## ESTRATTO FORNITO
• • •

Nazisti in Israele? Sarebbe come dire laziali ben riconoscibili nella
curva della Roma e viceversa, punk in un raduno mod, vegani ad una
sagra dell'asado e via dicendo. Al di là delle burle sembra
incredibile che persone di probabile, ma su questo ci tornerò,
appartenenza ebraica inneggino a massacratori del loro stesso popolo.
Sarebbe come se i Lakota-Cheyenne festeggiassero il generale Custer
come eroe nazionale. Paradossi della storia? Evitiamo subito le
facilonerie di sorta, ovvero quelle che paragonerebbero gli abitanti di
Israele ai nazisti, in una specie di improbabile paradigma comparativo
che unificherebbe i massacri dei campi di sterminio e della seconda
guerra mondiale agli eccidi, orrendi, perpetuati contro il popolo
palestinese. Ogni nefandezza ha la sua storia, ma lo stato d'Israele si
comporta niente più niente meno che come qualsiasi stato
nazionale militarizzato (la Russia con la Cecenia, l'Iraq con il
Kurdistan.), il cui nazionalismo ha toni spesso esasperati quanto
montati con sapiente intelligenza propagandistica, su cui pesa
un'influenza di elevato spessore delle componenti religiose ortodosse,
che da altre parti verrebbero definite integraliste, coadiuvate e
sostenute in un unico disegno statuale militare dagli elementi laici
del sionismo storico, che ha affidato, per l'appunto, alle componenti
nazionaliste religiose di regolamentare il ritorno degli ebrei
convertiti in Israele. Dall'altra parte il sionismo laico si è
attribuitola facoltà di sostenere, fuori dalla normativa dei
convertiti, chi è ebreo e chi no sulla base di regole astratte
di discendenza parentale lineare, una volta di esclusiva pertinenza
delle donne (matrilineare) ed ora, a quanto pare anche riconoscendo un
nonno, maschio ed ebreo, nel novero dei parenti, come condizione per
poter usufruire della Legge del Ritorno.
La Legge del Ritorno fu approvata nel luglio del 1950 per accordare
automaticamente ed immediatamente la cittadinanza israeliana agli ebrei
di tutto il mondo, nella prospettiva di porre Israele come rifugio
dalle persecuzioni e per favorire l'ideale del ritorno del popolo
ebraico nella Terra d'Israele. Inizialmente la Legge consentiva di
attribuire la cittadinanza ai soli ebrei, figli di madre ebrea, ma un
emendamento del 1970 estese il diritto di cittadinanza anche ai
familiari dell'ebreo che richieda la cittadinanza, pur non essendo loro
ebrei.

• • •

## I DATI
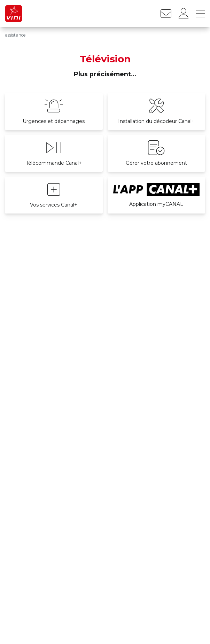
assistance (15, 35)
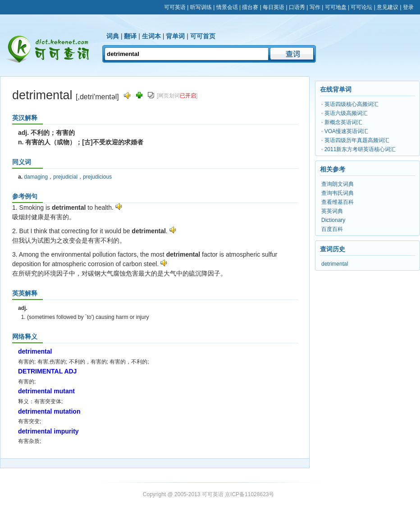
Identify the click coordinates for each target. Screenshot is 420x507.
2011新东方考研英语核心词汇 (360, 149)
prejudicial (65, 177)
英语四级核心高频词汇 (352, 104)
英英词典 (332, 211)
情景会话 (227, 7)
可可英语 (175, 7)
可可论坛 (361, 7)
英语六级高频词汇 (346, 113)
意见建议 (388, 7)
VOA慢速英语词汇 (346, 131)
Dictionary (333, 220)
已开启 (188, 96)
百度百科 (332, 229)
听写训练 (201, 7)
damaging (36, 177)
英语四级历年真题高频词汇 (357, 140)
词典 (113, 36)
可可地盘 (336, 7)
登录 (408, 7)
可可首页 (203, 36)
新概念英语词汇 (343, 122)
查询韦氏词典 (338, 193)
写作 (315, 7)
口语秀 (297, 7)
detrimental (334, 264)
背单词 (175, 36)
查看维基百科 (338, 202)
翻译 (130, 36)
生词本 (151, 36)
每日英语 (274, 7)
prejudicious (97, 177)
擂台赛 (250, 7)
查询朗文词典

• • •

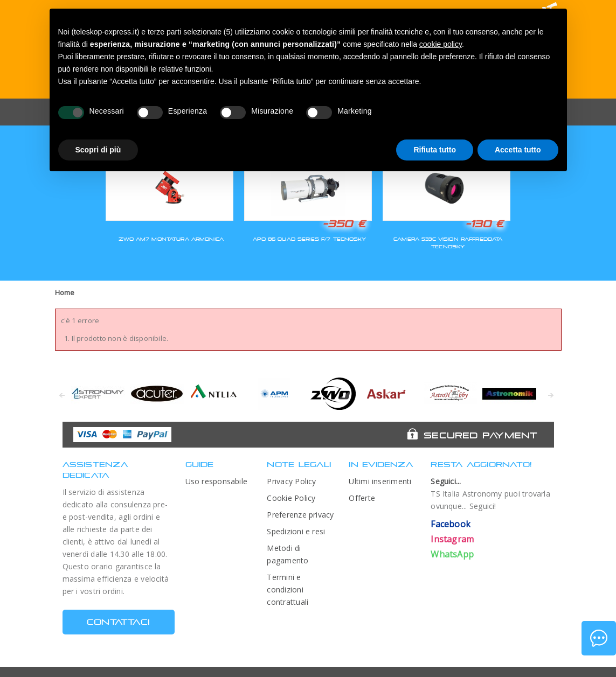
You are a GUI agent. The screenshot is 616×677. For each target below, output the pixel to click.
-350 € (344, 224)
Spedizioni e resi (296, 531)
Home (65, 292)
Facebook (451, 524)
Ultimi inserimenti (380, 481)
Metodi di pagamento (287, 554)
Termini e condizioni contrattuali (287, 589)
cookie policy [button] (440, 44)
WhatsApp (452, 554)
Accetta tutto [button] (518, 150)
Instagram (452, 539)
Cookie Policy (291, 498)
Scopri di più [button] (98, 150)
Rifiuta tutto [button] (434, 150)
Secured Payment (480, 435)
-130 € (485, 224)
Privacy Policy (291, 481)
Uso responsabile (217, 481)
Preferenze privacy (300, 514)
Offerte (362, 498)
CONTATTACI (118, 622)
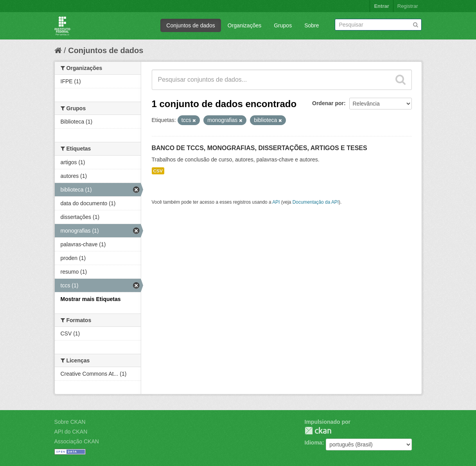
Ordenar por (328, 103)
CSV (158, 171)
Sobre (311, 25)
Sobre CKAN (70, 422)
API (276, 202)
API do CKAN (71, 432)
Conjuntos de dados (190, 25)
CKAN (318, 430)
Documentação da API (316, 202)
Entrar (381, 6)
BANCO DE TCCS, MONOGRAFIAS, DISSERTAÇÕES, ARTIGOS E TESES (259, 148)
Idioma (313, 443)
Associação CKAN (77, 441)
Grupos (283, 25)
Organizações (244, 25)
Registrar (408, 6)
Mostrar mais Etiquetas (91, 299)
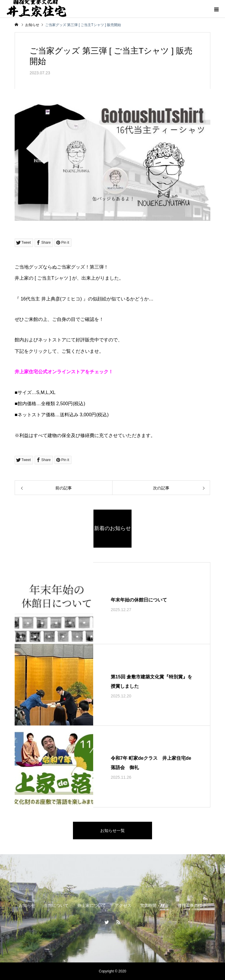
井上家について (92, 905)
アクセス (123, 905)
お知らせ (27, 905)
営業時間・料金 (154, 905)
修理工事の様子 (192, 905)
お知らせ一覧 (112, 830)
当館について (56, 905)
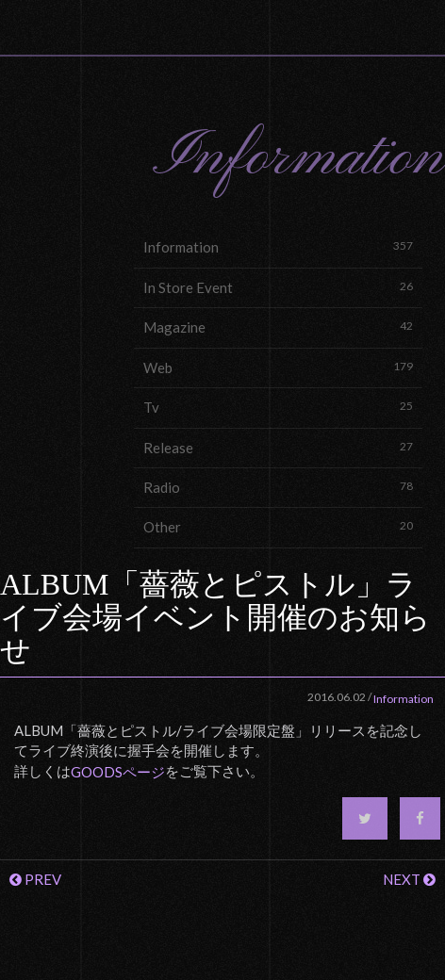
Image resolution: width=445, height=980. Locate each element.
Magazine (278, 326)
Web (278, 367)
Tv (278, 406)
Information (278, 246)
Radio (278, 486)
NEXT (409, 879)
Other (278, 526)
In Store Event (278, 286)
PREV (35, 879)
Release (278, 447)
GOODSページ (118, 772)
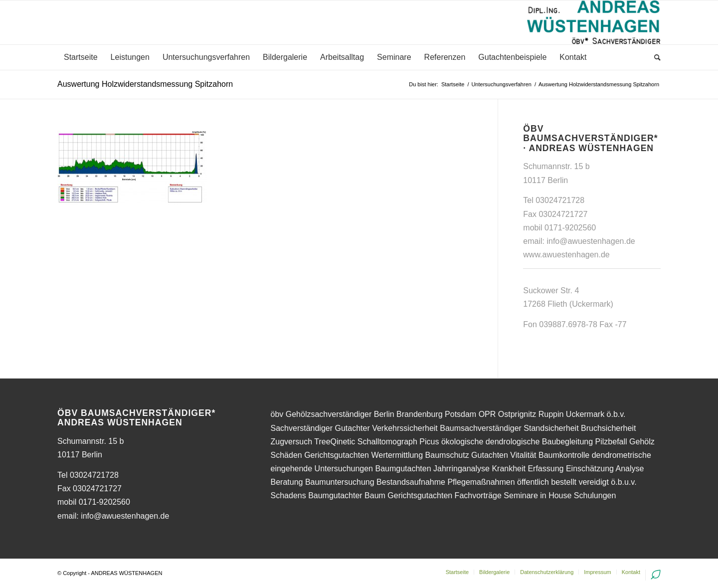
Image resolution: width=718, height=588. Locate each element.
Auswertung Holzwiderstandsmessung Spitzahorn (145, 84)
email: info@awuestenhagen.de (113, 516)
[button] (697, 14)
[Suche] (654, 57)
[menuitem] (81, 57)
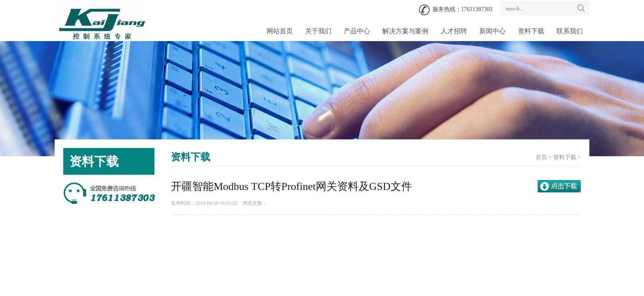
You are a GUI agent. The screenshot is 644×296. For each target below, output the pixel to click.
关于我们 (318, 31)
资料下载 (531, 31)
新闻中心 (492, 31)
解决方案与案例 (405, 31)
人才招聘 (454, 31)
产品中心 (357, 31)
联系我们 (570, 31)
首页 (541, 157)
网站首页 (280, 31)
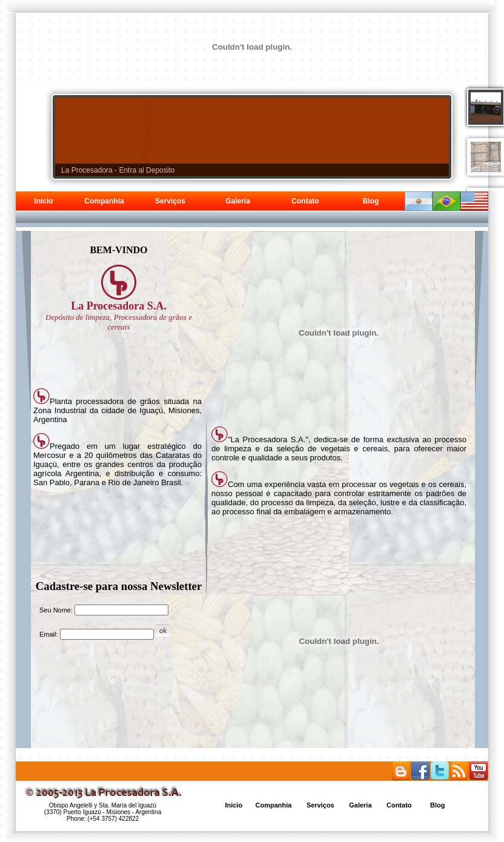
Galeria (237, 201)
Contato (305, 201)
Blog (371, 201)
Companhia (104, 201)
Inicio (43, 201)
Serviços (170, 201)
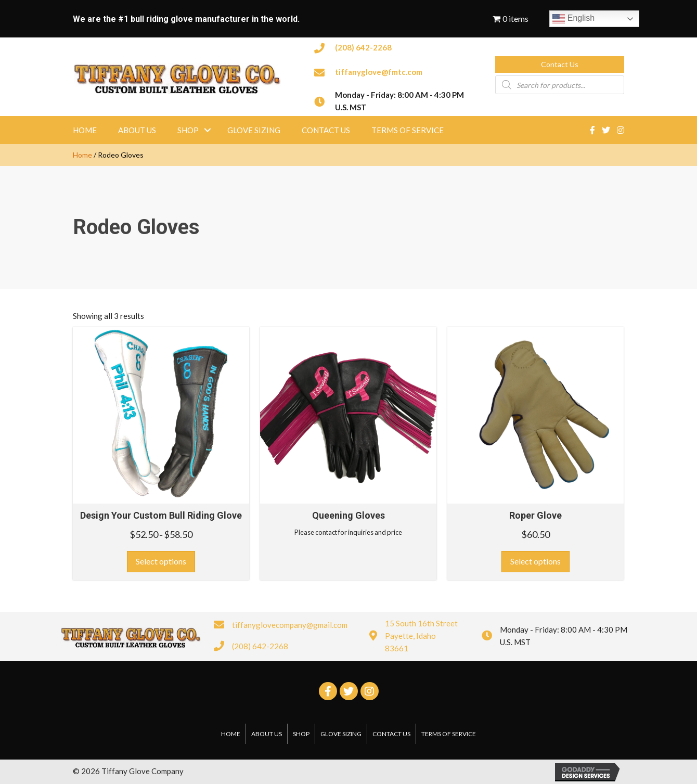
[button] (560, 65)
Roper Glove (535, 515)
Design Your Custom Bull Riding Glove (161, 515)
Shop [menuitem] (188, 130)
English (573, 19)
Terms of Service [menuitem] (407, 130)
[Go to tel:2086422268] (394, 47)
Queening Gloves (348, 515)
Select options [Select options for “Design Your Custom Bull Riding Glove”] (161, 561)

• • •

## COSA FARAI
1. In base all'estratto sulla Legge del Ritorno, spiega perché questa legge fu approvata nel luglio del 1950.
2. Riporta in una tabella Markdown le righe dei record a partire da quella che contiene "assistance (15, 35)" fino a quella che contiene "生词本 (151, 36)", entrambe incluse, con le colonne N. e Riga. Tralascia le righe vuote e lascia fuori dalla risposta le immagini.

## SOLUZIONI DEI COMPITI
1. La Legge del Ritorno fu approvata per accordare automaticamente e immediatamente la cittadinanza israeliana agli ebrei di tutto il mondo. Lo scopo era porre Israele come rifugio dalle persecuzioni e favorire l'ideale del ritorno del popolo ebraico nella Terra d'Israele.

2.
| N. | Riga |
|---|---|
| 1 | assistance (15, 35) |
| 2 | Identify the click coordinates for each target. Screenshot is 420x507. |
| 3 | 2011新东方考研英语核心词汇 (360, 149) |
| 4 | prejudicial (65, 177) |
| 5 | 英语四级核心高频词汇 (352, 104) |
| 6 | 英英词典 (332, 211) |
| 7 | 情景会话 (227, 7) |
| 8 | 可可英语 (175, 7) |
| 9 | 可可论坛 (361, 7) |
| 10 | 英语六级高频词汇 (346, 113) |
| 11 | 意见建议 (388, 7) |
| 12 | VOA慢速英语词汇 (346, 131) |
| 13 | Dictionary (333, 220) |
| 14 | 已开启 (188, 96) |
| 15 | 百度百科 (332, 229) |
| 16 | 听写训练 (201, 7) |
| 17 | damaging (36, 177) |
| 18 | 英语四级历年真题高频词汇 (357, 140) |
| 19 | 词典 (113, 36) |
| 20 | 可可地盘 (336, 7) |
| 21 | 登录 (408, 7) |
| 22 | 可可首页 (203, 36) |
| 23 | 新概念英语词汇 (343, 122) |
| 24 | 查询韦氏词典 (338, 193) |
| 25 | 写作 (315, 7) |
| 26 | 口语秀 (297, 7) |
| 27 | detrimental (334, 264) |
| 28 | 背单词 (175, 36) |
| 29 | 查看维基百科 (338, 202) |
| 30 | 翻译 (130, 36) |
| 31 | 生词本 (151, 36) |